> **MATERIAL PROVIDED**
BEGIN
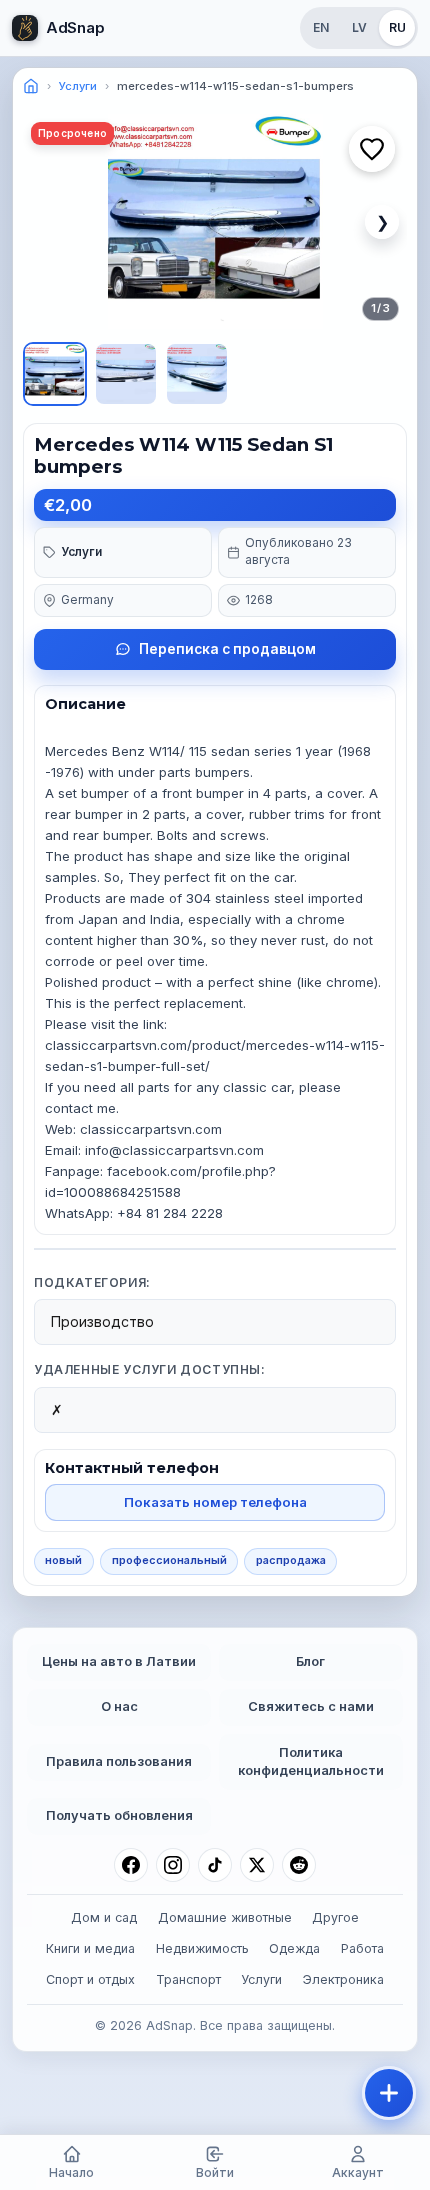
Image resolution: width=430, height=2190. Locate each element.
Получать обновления (119, 1815)
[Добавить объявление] (389, 2093)
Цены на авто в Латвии (119, 1661)
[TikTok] (215, 1865)
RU (397, 27)
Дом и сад (104, 1917)
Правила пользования (119, 1761)
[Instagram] (173, 1865)
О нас (119, 1706)
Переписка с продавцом (227, 649)
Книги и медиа (90, 1948)
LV (359, 27)
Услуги (78, 86)
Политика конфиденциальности (311, 1762)
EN (321, 27)
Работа (362, 1948)
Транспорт (188, 1979)
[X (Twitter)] (257, 1865)
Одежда (294, 1948)
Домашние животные (225, 1917)
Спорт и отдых (90, 1979)
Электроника (343, 1979)
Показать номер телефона (215, 1502)
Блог (310, 1661)
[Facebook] (131, 1865)
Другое (335, 1917)
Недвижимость (202, 1948)
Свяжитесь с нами (311, 1706)
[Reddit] (299, 1865)
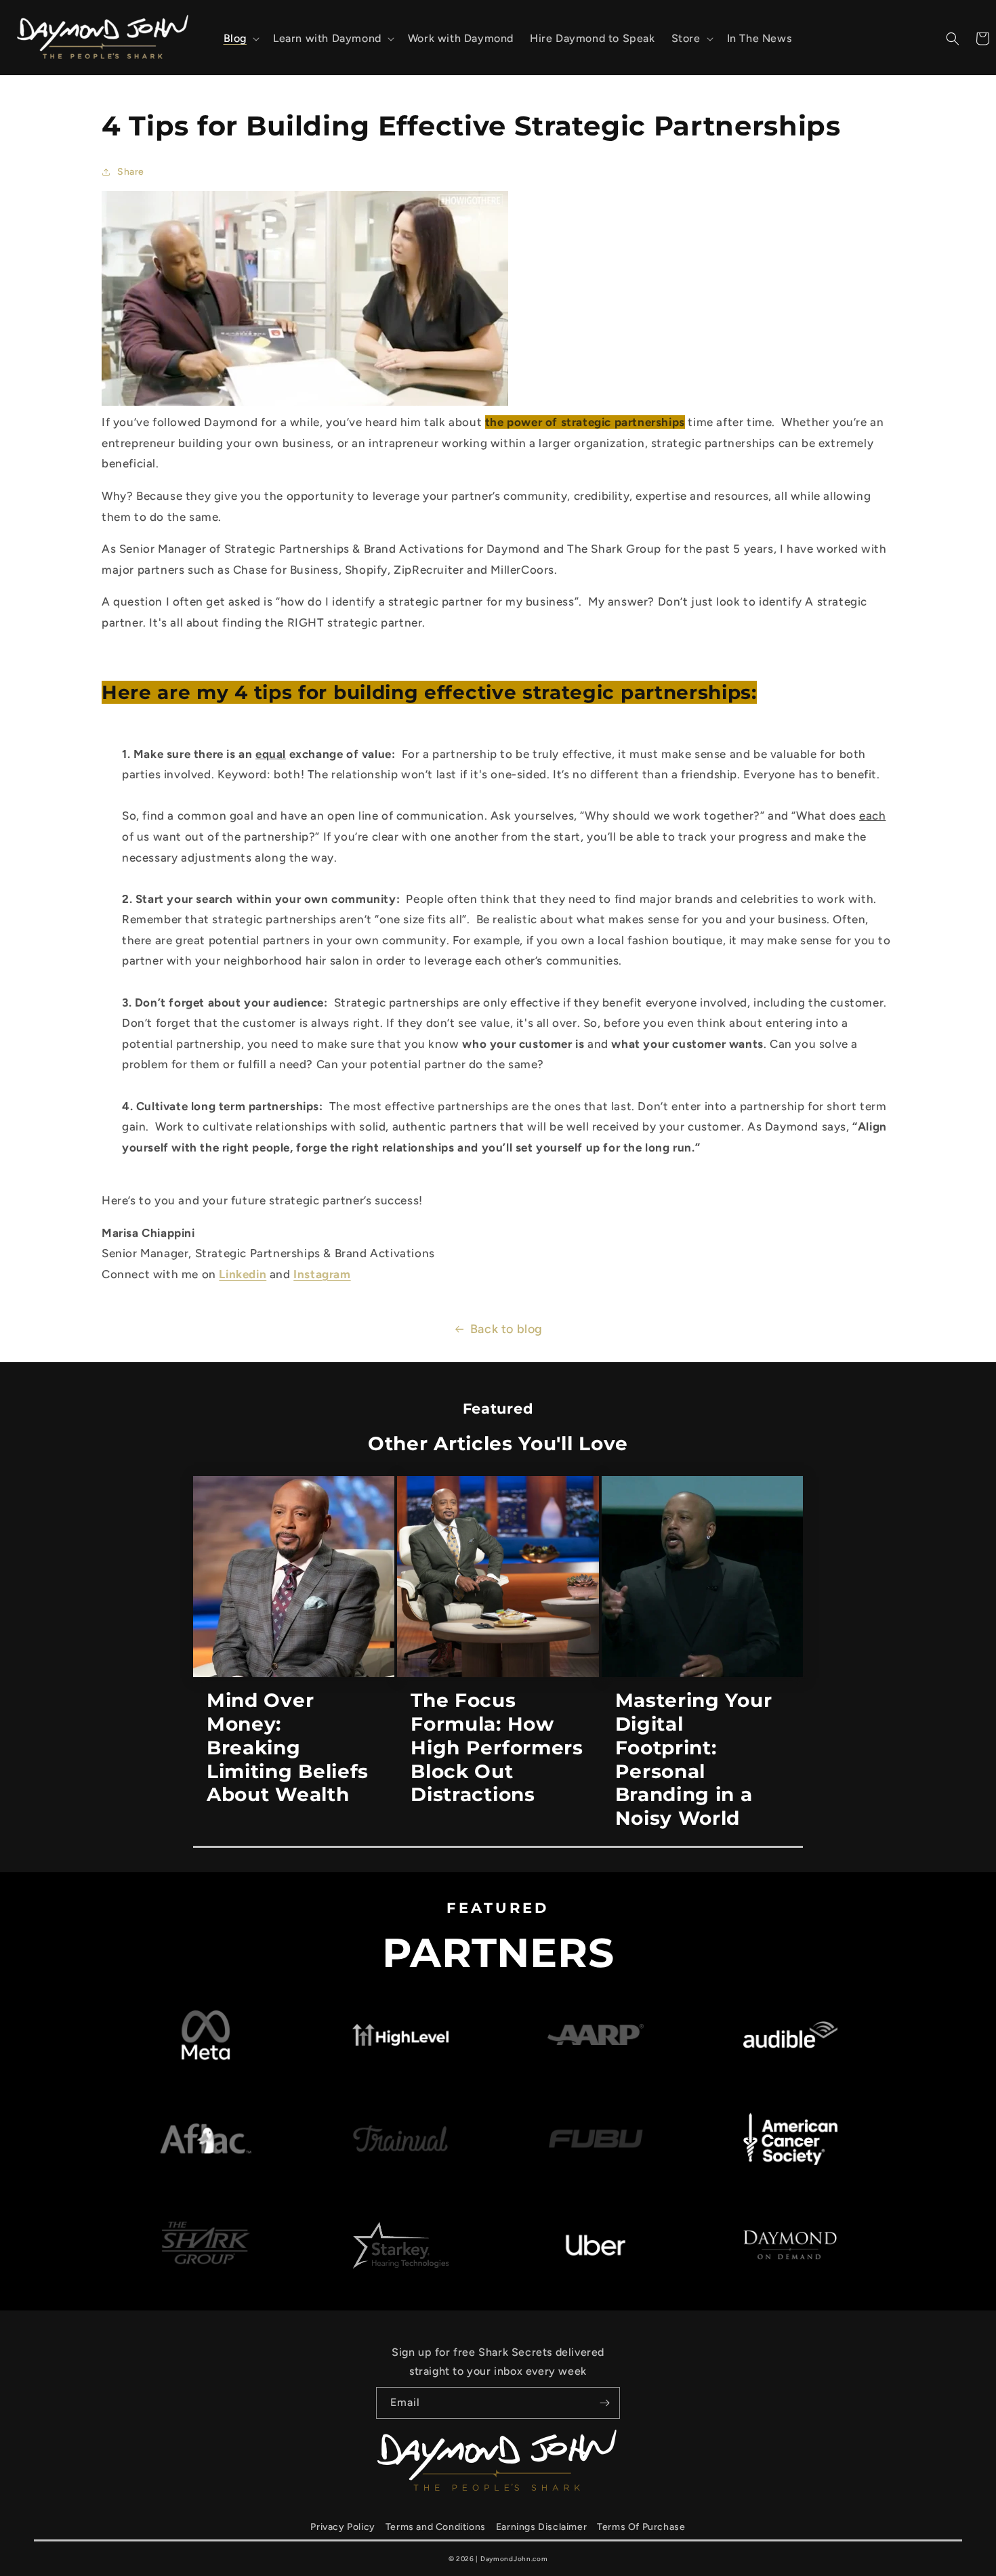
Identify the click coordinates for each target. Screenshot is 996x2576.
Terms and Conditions (436, 2527)
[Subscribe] (604, 2403)
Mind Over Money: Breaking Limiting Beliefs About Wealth (288, 1747)
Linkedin (242, 1274)
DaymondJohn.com (514, 2558)
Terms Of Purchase (641, 2527)
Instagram (321, 1274)
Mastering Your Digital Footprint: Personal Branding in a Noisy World (693, 1759)
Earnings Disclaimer (541, 2527)
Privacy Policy (342, 2527)
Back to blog (506, 1329)
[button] (240, 39)
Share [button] (130, 171)
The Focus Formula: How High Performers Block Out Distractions (497, 1747)
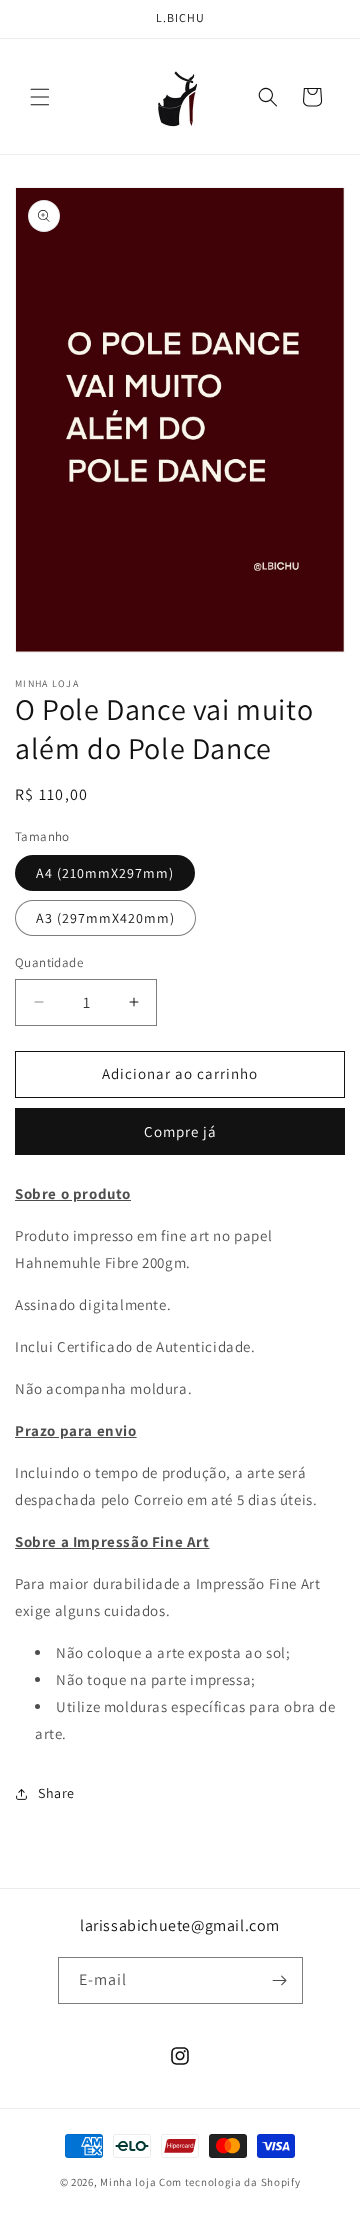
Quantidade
END
> **INSTRUCTIONS TO FOLLOW**
Repeat exactly the lines above, beginning at the one containing "Блог (310, 1661)" and ending at the one containing "[Subscribe] (604, 2403)". Do not carry over any pictures.

> **EXPECTED ANSWER**
Блог (310, 1661)
[Facebook] (131, 1865)
Другое (335, 1917)
Недвижимость (202, 1948)
Свяжитесь с нами (311, 1706)
[Reddit] (299, 1865)
Identify the click coordinates for each target. Screenshot is 996x2576.
Terms and Conditions (436, 2527)
[Subscribe] (604, 2403)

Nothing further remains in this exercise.